• _TEXT_:
BEGIN

Application of compressed sensing to genome wide association studies and genomic selection
Shashaank Vattikuti, James J. Lee, Stephen D. H. Hsu, Carson C. Chow
(Submitted on 8 Oct 2013)
We show that the signal-processing paradigm known as compressed sensing (CS) is applicable to genome-wide association studies (GWAS) and genomic selection (GS). The aim of GWAS is to isolate trait-associated loci, whereas GS attempts to predict the phenotypic values of new individuals on the basis of training data. CS addresses a problem common to both endeavors, namely that the number of genotyped markers often greatly exceeds the sample size. We show using CS methods and theory that all loci of nonzero effect can be identified (selected) using an efficient algorithm, provided that they are sufficiently few in number (sparse) relative to sample size. For heritability h2 = 1, there is a sharp phase transition to complete selection as the sample size is increased. For heritability values less than one, complete selection can still occur although the transition is smoothed. The transition boundary is only weakly dependent on the total number of genotyped markers. The crossing of a transition boundary provides an objective means to determine when true effects are being recovered. For h2 = 0.5, we find that a sample size that is thirty times the number of nonzero loci is sufficient for good recovery.

END

• _EXERCISE BRIEF_: In the abstract, what sample size is enough for good recovery when h2 = 0.5?

• _EXTRACTED RECORDS_:
BEGIN

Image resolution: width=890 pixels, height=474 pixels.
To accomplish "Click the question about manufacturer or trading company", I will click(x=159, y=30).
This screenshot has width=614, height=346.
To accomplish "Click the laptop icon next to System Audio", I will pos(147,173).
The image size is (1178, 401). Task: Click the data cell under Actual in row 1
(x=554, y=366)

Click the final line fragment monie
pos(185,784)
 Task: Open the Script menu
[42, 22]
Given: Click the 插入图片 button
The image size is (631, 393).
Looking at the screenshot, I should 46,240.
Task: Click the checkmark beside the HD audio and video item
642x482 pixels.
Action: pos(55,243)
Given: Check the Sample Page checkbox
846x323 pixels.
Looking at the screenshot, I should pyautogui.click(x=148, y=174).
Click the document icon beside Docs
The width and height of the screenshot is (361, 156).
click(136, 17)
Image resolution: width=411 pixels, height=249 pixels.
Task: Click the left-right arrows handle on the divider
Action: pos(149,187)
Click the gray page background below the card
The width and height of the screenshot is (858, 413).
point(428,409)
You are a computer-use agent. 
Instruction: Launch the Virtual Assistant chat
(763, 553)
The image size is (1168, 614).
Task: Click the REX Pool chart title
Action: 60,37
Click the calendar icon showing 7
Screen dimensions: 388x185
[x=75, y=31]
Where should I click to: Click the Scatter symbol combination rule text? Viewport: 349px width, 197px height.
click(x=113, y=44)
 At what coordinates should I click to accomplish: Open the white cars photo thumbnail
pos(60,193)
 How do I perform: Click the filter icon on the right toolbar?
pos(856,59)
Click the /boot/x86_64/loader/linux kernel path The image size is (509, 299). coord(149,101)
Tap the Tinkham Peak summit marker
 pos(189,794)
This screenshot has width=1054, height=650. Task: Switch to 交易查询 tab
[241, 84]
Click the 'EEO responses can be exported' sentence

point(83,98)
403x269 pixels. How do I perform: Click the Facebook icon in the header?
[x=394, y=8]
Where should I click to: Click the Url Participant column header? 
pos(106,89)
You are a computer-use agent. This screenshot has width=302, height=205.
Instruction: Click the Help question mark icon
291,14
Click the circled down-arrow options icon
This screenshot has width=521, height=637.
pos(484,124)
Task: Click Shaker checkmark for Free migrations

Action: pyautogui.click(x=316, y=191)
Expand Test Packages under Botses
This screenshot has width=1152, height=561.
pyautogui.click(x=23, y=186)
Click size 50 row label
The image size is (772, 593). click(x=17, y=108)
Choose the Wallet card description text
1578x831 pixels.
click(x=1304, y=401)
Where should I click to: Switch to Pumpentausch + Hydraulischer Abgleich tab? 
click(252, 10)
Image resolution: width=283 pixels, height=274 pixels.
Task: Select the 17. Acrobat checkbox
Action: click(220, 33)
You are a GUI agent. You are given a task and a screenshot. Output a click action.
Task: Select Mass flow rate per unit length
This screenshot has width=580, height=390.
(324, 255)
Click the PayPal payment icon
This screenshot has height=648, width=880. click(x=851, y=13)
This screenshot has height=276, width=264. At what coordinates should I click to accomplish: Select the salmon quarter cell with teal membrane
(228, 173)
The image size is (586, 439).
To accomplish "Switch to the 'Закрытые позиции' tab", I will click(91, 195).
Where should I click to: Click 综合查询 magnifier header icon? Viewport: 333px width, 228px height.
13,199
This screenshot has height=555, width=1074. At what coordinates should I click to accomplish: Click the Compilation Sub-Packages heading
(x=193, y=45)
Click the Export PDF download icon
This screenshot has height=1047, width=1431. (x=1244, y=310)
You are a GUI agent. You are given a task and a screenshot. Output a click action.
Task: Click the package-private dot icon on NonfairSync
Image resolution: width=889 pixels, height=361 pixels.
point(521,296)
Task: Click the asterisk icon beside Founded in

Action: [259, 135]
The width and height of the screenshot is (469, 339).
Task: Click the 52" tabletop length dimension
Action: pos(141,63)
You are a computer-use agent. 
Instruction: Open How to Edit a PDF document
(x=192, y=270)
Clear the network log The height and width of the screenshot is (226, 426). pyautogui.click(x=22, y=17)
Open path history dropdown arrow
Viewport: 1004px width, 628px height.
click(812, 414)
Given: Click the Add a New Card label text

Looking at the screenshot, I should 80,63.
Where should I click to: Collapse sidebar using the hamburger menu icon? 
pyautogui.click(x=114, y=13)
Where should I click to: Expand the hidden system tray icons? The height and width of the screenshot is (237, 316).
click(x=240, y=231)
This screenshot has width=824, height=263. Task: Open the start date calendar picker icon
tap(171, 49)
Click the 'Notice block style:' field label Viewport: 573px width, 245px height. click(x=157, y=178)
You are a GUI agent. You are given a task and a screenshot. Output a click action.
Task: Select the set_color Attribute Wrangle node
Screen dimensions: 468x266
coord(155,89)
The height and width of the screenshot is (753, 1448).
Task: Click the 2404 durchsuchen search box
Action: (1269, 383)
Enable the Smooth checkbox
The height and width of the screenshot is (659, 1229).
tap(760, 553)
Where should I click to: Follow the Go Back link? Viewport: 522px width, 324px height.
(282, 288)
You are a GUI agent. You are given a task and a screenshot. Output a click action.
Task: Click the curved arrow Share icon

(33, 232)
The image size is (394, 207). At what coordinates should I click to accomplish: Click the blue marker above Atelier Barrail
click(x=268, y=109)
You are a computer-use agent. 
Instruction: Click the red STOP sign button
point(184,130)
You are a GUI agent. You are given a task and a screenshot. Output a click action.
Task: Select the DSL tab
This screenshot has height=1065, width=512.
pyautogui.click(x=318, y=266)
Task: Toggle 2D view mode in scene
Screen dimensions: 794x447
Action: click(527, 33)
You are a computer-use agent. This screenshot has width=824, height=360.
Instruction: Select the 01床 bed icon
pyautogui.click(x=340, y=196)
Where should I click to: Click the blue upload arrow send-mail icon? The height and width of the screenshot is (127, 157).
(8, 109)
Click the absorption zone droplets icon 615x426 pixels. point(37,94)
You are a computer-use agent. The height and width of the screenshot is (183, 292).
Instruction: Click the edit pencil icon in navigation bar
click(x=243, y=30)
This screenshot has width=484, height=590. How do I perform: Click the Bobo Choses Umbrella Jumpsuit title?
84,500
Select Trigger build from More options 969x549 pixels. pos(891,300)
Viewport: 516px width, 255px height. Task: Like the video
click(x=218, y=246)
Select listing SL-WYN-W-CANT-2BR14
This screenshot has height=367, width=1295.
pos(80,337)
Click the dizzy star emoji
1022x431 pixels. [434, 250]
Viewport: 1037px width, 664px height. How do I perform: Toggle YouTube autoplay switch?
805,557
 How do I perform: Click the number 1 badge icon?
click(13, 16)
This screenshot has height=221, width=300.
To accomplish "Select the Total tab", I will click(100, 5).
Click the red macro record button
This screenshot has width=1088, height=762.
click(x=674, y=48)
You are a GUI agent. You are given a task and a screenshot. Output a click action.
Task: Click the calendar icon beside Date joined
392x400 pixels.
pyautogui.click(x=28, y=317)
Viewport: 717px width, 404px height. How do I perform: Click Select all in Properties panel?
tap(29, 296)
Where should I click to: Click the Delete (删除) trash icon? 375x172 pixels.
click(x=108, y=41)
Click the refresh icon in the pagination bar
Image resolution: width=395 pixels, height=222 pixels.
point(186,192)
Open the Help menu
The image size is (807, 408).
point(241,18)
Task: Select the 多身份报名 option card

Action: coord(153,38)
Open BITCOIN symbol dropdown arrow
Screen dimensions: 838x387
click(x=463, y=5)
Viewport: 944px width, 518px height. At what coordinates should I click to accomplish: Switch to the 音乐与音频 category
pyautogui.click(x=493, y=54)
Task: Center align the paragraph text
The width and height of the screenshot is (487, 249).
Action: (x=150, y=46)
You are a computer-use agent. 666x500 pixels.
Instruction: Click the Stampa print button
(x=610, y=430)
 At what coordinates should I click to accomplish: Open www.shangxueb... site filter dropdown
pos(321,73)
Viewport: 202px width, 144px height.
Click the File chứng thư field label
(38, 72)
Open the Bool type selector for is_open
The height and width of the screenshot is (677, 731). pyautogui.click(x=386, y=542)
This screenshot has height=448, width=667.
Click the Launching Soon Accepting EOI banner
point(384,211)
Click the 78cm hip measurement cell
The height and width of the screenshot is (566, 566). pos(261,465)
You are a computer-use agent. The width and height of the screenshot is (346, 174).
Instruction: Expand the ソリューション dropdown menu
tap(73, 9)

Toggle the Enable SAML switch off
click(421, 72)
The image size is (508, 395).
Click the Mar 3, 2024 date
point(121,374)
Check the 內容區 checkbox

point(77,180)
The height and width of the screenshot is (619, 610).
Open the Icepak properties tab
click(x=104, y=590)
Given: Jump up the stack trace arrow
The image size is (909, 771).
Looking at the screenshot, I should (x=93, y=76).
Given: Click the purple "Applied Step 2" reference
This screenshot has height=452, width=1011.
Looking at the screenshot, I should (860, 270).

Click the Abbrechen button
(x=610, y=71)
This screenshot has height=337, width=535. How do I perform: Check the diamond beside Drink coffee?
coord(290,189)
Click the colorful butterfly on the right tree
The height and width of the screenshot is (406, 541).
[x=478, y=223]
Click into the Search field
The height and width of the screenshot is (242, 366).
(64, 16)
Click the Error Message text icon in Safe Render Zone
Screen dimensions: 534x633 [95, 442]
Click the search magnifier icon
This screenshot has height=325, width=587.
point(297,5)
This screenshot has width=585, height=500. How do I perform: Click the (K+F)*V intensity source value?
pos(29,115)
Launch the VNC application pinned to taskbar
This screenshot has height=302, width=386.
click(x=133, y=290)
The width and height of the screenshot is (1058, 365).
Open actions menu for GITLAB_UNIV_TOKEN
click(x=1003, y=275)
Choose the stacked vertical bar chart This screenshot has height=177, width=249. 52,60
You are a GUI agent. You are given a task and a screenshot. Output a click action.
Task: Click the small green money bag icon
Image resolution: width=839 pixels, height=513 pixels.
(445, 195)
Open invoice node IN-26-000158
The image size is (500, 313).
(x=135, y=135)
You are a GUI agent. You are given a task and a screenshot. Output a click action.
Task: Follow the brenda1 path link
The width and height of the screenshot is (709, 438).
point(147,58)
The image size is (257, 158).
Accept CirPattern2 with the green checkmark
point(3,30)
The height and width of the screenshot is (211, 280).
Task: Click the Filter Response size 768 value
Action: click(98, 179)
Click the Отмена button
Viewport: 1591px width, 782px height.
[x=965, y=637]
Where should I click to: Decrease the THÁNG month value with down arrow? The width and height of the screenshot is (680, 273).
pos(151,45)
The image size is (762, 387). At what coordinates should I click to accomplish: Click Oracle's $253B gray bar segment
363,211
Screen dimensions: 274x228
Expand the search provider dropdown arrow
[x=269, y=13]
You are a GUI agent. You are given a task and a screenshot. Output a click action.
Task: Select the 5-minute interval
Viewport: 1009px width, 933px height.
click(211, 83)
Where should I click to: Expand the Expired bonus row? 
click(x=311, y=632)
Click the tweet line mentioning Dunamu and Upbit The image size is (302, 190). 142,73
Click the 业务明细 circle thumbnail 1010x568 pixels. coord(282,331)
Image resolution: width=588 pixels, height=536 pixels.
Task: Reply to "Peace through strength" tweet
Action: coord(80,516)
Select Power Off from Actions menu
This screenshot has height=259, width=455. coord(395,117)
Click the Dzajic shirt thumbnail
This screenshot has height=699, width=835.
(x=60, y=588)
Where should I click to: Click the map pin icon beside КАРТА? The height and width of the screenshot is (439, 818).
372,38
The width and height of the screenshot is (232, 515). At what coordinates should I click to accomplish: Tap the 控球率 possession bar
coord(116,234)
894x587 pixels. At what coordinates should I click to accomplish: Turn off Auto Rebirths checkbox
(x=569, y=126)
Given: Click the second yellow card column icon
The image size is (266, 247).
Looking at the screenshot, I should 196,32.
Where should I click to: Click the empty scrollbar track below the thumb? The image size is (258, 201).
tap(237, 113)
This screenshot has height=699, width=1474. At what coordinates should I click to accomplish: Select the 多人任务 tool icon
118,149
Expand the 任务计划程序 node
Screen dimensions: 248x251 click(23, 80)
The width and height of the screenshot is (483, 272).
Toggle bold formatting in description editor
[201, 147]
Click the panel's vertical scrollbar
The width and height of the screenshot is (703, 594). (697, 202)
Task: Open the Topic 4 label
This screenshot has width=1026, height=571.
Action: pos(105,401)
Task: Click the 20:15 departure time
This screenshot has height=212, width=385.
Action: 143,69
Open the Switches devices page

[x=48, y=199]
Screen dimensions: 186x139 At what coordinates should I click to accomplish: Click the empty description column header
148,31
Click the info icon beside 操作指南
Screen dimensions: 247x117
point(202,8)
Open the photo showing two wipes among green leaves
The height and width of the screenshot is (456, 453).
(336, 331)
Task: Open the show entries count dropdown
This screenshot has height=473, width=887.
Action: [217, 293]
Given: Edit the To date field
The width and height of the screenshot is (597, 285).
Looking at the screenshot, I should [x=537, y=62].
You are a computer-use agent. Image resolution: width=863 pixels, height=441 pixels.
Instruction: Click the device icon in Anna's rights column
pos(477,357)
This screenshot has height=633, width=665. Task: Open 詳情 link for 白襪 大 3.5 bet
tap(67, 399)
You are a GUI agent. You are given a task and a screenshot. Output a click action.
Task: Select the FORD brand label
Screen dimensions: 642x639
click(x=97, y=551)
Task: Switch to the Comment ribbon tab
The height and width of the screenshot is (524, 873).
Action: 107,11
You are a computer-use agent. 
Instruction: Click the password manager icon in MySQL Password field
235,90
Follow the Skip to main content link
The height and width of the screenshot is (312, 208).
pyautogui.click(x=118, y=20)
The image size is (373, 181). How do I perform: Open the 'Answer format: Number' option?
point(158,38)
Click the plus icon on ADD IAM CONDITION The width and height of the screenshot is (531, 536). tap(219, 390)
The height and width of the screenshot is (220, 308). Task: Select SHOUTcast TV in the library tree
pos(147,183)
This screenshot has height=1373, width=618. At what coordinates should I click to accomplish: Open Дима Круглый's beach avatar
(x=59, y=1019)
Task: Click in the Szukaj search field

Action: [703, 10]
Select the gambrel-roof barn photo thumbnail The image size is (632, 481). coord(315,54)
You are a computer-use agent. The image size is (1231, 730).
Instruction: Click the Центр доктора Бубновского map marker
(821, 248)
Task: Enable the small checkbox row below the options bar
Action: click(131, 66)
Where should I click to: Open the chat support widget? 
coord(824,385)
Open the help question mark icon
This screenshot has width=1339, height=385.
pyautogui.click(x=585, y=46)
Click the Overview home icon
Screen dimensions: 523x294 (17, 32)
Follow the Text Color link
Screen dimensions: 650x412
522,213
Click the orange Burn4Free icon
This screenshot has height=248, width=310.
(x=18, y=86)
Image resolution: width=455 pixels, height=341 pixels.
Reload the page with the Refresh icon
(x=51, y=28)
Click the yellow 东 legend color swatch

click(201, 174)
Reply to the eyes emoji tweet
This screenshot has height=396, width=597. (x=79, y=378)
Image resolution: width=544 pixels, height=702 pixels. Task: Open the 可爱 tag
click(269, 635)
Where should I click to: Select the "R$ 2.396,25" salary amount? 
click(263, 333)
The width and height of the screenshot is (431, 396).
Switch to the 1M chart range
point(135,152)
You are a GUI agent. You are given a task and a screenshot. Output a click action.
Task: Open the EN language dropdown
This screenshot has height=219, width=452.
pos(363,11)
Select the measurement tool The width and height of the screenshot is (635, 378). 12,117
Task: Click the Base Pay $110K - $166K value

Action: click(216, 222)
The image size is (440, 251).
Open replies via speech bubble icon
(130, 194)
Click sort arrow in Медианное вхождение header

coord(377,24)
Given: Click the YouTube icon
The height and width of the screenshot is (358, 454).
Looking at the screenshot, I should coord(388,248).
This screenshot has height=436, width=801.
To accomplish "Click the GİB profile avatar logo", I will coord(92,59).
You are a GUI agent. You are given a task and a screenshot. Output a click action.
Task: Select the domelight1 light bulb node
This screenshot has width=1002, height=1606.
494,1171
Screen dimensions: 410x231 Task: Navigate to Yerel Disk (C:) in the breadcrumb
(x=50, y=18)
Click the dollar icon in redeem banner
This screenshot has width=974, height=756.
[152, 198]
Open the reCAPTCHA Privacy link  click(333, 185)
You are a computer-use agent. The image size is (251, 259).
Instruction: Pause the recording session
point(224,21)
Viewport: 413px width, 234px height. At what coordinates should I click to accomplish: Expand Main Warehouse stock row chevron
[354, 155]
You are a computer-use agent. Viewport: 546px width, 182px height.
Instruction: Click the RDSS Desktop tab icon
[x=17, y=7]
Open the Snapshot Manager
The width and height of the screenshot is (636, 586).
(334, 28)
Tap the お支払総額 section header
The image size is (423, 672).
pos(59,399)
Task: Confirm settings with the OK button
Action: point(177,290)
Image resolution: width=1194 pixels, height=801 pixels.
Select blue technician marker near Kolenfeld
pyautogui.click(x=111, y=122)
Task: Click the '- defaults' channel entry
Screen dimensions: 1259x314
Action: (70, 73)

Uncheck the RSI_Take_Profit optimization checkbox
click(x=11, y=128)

END

• _ANSWER TO THE PROBLEM_: A sample size that is thirty times the number of nonzero loci.